Home » Ports/Terminals » Global container terminals post “healthy growth” in 2010 – Drewry report

After the economic downturn in 2009, almost all of the global container terminal operators saw a return to healthy growth in 2010, according to the latest annual port sector report by Drewry Maritime Research.

On average, terminal use was up in 2010, with operators increasing their EBITDA compared with 2009, according to the “Global Container Terminal Operators 2011” report.

The main international terminal operators mostly maintained their positions in 2010, with those having significant interests in Chinese ports achieving particularly high growth.

PSA International was the leading global terminal operator in 2010 (by equity TEU throughput), followed by Hutchison Ports, DP World, APM Terminals and the Cosco Group.

Though the effects of the downturn are still seen among many operators and in the industry as a whole, global operators are now reactivating many terminal investments deferred during the financial crisis, Drewry said.

“The current indications are that in the next five years demand growth will significantly outstrip capacity expansion, leading to rapidly rising utilization levels in many ports and regions of the world,” it said.

The rapid increase in usage is likely to be most pronounced in the Far East and southeast Asia, where average utilization levels could exceed 90 percent by 2016 unless more capacity expansion projects are undertaken.

Latin America and the Middle East will also see similar pressures, as will Africa to a lesser extent.

In mature markets such as North America and north Europe, the pressure is less because demand growth is not expected to be as strong.

Surprisingly, despite current severe congestion in ports in India, average utilization levels in south Asia could fall by 2016 because of large expansion projects in the pipeline. However, whether they are all built to the scale and on the timing their developers say they will be remains to be seen.

Drewry also identified emerging players that could break into the top 20 international terminal operator league in 2011.

“Several strong companies are mounting serious challenges to enter the big league based on very strong cash positions and the incumbent international operators will need to be ready to face this new competition,” said Neil Davidson, Drewry’s senior advisor for ports.

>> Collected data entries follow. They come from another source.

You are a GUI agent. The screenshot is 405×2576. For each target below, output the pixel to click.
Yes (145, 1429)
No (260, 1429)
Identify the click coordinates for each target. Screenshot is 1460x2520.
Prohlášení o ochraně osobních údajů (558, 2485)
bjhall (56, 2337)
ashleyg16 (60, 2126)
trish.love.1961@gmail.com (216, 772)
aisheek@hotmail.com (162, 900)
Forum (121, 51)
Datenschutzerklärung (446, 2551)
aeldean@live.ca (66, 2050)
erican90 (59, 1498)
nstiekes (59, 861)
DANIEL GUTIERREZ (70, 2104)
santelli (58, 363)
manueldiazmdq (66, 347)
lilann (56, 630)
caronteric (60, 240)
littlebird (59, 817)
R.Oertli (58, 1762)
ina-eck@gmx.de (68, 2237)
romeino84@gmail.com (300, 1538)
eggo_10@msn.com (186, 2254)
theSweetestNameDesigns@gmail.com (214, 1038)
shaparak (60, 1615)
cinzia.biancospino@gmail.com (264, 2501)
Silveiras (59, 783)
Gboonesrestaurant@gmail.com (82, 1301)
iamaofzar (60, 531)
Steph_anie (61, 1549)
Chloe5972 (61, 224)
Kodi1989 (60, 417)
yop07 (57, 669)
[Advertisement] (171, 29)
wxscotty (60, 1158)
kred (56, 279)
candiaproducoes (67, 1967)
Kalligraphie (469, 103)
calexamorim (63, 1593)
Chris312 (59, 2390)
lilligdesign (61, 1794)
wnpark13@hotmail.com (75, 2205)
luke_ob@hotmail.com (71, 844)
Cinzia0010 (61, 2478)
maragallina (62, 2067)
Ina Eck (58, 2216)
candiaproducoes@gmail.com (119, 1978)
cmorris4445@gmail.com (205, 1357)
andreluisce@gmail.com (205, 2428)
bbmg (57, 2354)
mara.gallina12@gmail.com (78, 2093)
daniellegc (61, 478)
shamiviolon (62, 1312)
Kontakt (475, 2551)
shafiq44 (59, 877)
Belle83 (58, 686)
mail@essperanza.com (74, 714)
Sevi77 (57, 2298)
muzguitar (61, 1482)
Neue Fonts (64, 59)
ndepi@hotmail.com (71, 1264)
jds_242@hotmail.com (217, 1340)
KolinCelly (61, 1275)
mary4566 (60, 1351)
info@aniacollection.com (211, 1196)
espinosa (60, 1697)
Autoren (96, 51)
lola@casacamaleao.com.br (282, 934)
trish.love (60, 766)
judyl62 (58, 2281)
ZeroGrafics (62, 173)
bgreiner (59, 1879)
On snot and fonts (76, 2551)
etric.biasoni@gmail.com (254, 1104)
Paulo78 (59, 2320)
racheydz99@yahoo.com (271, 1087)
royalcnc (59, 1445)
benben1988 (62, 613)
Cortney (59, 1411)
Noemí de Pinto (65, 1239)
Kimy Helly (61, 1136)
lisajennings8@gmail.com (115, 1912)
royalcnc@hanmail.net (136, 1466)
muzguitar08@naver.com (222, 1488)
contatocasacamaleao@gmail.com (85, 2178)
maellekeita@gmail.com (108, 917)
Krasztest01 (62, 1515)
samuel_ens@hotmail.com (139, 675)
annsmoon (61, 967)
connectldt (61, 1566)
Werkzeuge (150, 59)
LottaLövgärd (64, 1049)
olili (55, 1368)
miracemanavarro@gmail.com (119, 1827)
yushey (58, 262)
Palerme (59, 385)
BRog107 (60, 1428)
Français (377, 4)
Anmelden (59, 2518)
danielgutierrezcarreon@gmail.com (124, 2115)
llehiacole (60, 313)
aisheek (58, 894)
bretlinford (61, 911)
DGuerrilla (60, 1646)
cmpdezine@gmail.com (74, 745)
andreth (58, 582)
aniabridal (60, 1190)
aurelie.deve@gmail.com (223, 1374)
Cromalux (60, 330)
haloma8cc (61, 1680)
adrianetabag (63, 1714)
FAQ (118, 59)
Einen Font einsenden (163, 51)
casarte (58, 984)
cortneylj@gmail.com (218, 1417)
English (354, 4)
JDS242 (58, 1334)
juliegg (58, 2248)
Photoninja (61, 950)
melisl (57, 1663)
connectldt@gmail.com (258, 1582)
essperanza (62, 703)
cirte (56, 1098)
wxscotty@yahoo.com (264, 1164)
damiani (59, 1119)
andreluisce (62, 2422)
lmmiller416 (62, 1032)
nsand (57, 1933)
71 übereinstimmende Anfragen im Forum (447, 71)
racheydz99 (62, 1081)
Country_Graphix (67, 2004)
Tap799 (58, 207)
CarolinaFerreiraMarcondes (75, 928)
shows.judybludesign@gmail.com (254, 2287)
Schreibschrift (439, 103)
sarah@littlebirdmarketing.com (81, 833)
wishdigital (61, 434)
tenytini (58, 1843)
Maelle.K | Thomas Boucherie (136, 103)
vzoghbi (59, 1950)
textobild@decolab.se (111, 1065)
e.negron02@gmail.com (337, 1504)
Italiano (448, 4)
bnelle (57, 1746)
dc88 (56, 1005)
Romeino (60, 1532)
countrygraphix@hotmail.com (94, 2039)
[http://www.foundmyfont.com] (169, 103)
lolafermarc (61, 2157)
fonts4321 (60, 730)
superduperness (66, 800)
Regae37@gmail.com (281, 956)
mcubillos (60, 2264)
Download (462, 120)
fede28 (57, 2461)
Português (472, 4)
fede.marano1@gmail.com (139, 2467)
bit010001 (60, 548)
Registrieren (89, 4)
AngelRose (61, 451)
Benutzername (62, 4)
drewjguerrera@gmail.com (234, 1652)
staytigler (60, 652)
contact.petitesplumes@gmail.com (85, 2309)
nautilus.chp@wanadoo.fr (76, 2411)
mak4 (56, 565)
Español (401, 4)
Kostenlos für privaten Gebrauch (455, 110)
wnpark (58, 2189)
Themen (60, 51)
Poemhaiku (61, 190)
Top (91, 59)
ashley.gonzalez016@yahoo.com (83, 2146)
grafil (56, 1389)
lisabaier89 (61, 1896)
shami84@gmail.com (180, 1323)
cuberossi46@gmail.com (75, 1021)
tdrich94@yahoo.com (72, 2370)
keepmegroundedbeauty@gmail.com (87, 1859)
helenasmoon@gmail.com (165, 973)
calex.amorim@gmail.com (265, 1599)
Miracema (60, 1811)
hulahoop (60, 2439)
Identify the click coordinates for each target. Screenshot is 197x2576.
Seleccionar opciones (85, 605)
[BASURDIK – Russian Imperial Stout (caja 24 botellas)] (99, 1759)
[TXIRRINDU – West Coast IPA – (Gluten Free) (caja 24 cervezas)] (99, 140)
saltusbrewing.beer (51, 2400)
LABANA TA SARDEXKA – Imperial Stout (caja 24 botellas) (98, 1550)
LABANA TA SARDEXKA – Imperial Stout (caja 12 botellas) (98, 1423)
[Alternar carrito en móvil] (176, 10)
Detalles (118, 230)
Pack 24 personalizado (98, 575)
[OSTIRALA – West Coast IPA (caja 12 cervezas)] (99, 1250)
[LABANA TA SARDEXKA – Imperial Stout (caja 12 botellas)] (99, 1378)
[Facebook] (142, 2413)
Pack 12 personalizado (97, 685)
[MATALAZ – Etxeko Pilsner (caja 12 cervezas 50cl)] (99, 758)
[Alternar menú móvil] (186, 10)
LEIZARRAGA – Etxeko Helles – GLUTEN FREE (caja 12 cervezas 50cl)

Among these are China Shipping and China Merchants, whose terminal portfolios are rapidly becoming more international. Shanghai International Ports Group is another, after it made its first international investment with a minority stake in APMT’s Zeebrugge operations.

“It is no coincidence that all three of these operators are based in China and are seeking outlets to invest cash,” the report said.

Other players showing strong signs of international clout include the UAE-based Gulftainer, which has already found opportunities in Iraq and Brazil, and the Turkish-based Yildirim Group, which appears to be using its 20 percent stake in CMA CGM as a springboard for terminal expansion.

“The appetite for investing in the container terminals business has returned strongly,” said Davidson. “There is evidence of increased M&A and privatization activity and also signs of renewed interest in bidding for greenfield developments.”